• [Work request]
Exact reproduction of the listing is required. Pictures are not reproduced.

• [Extracted records]
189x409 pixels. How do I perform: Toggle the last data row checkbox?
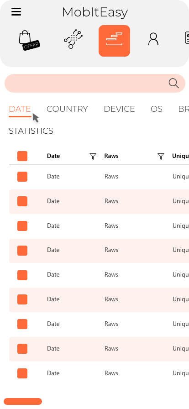coord(22,373)
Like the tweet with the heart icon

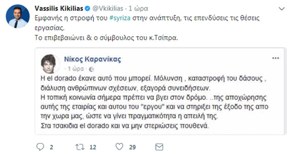[120, 147]
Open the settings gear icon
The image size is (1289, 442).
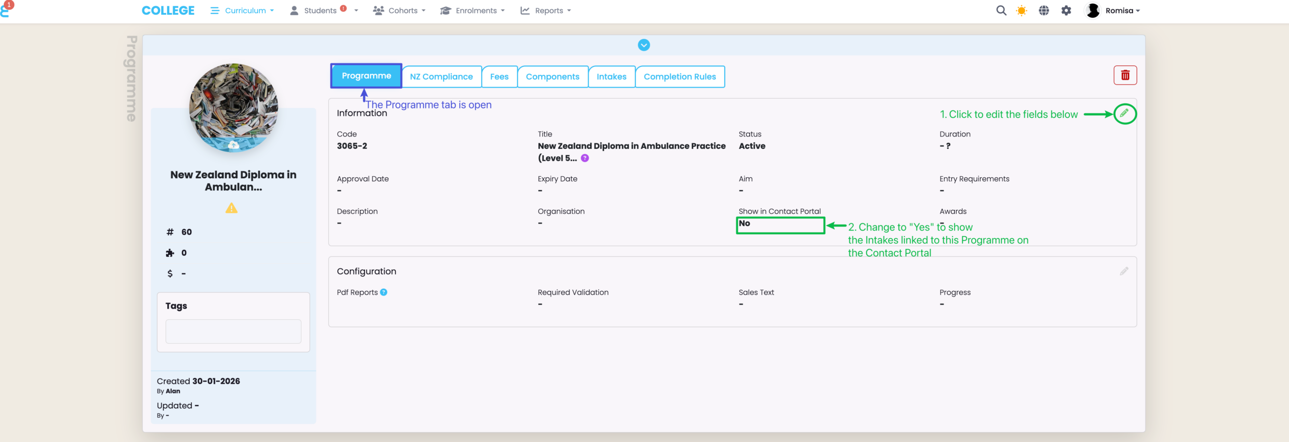(x=1066, y=11)
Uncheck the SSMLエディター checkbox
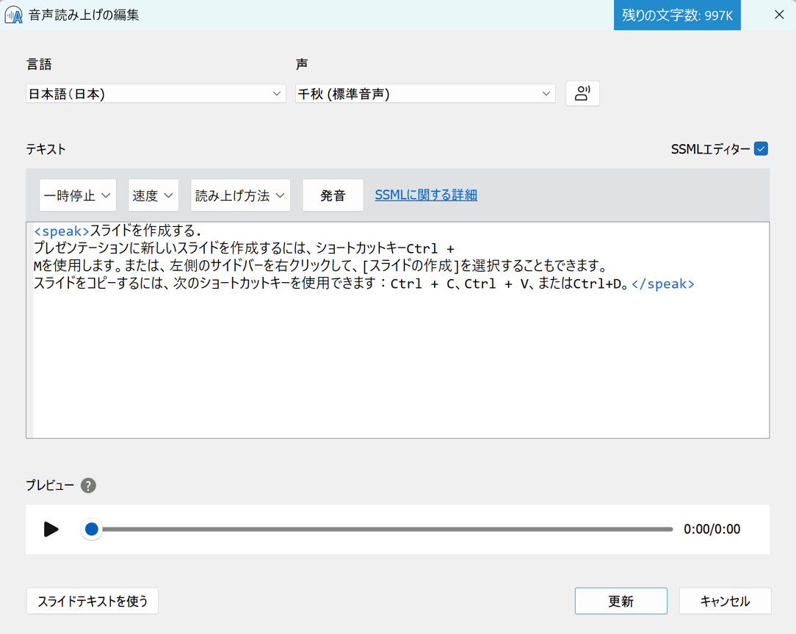 pos(761,149)
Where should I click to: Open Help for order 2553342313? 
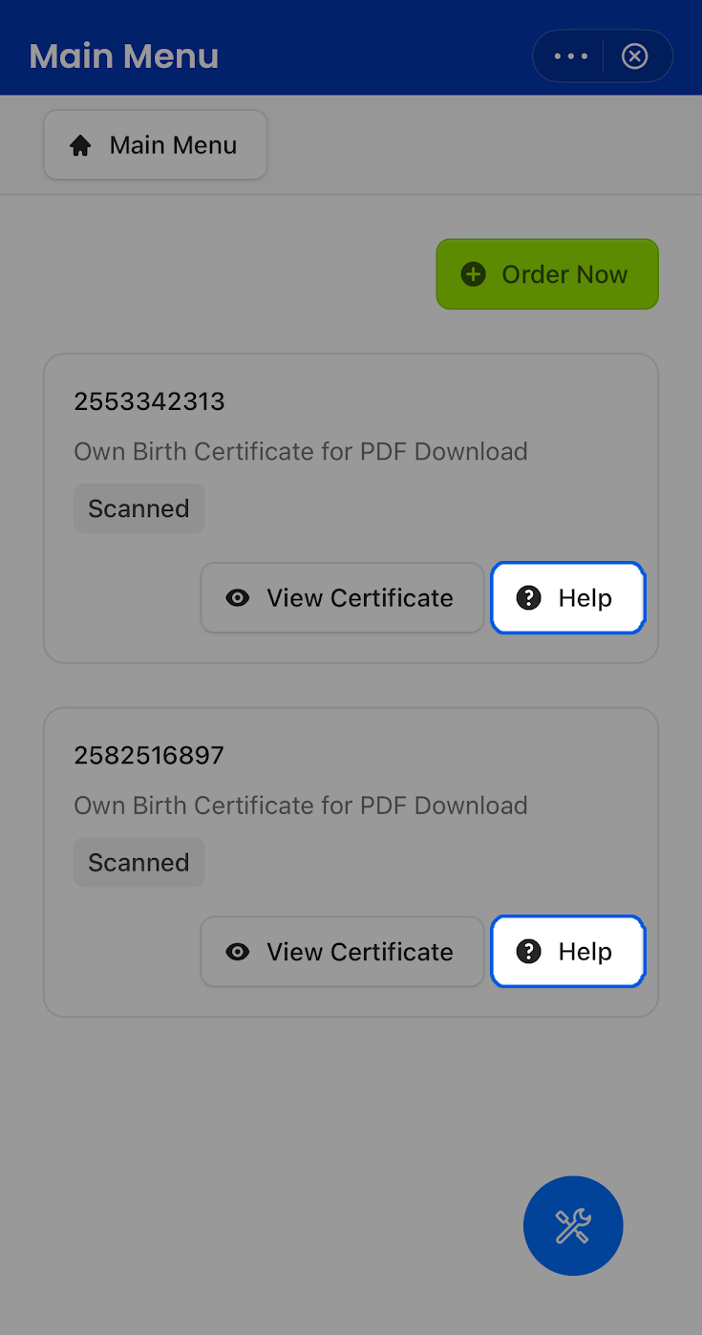pos(568,598)
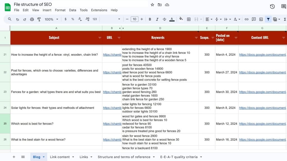The width and height of the screenshot is (287, 161).
Task: Increase font size with plus button
Action: click(142, 19)

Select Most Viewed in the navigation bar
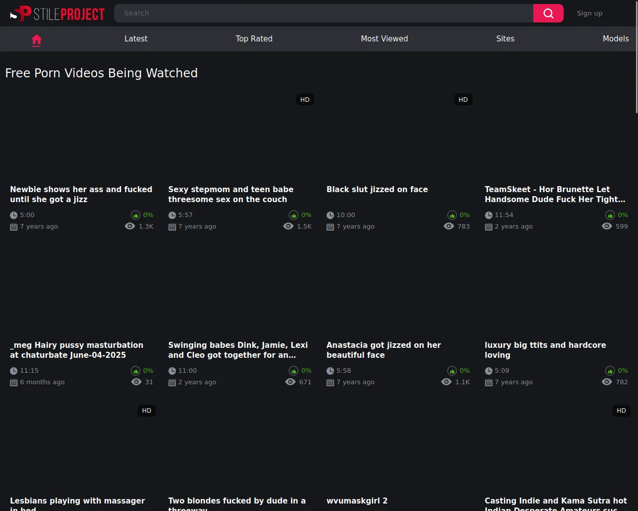[384, 39]
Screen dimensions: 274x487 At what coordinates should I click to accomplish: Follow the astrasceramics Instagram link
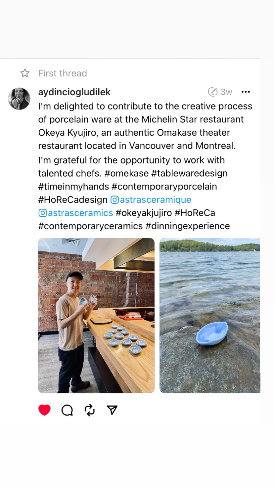(80, 213)
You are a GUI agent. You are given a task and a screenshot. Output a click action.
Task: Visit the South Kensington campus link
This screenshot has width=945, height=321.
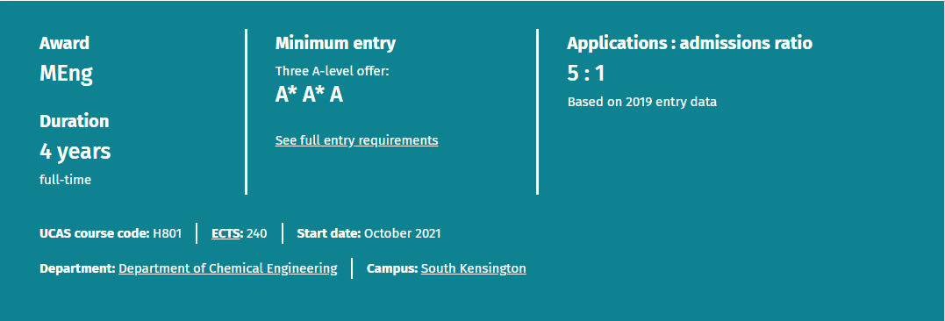click(473, 268)
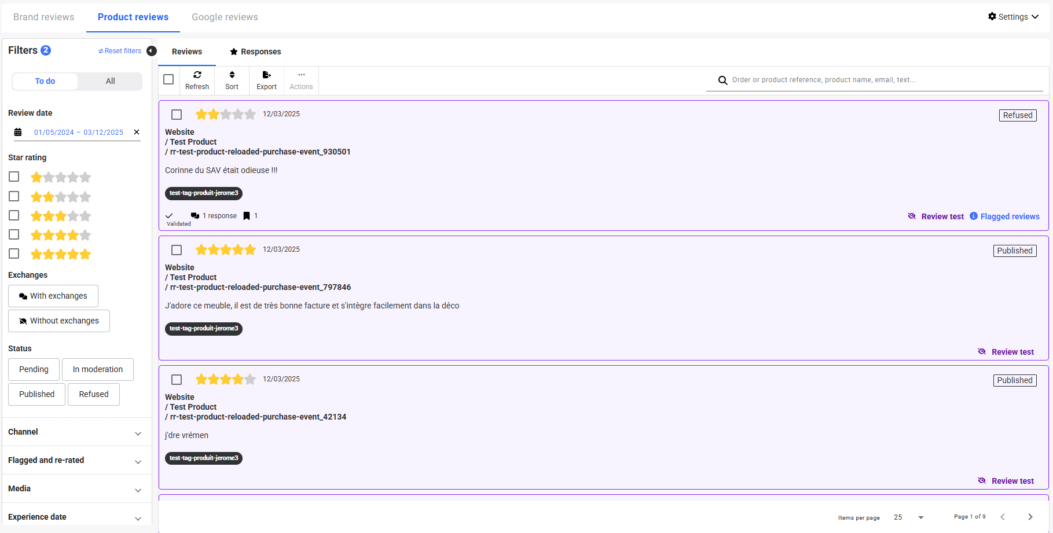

• [Solution]
189x409 pixels. How do I perform: Toggle the last data row checkbox?
coord(22,373)
Like the tweet with the heart icon

[120, 147]
Open the settings gear icon
The image size is (1289, 442).
(x=1066, y=11)
Uncheck the SSMLエディター checkbox
 pos(761,149)
Where should I click to: Open Help for order 2553342313? 
pos(568,598)
The width and height of the screenshot is (287, 161).
Task: Increase font size with plus button
Action: click(142, 19)

Select Most Viewed in the navigation bar
[384, 39]
Screen dimensions: 274x487 At what coordinates should I click to accomplish: Follow the astrasceramics Instagram link
(80, 213)
You are a GUI agent. You are given a task and a screenshot. Output a click action.
Task: Visit the South Kensington campus link
This screenshot has width=945, height=321.
click(473, 268)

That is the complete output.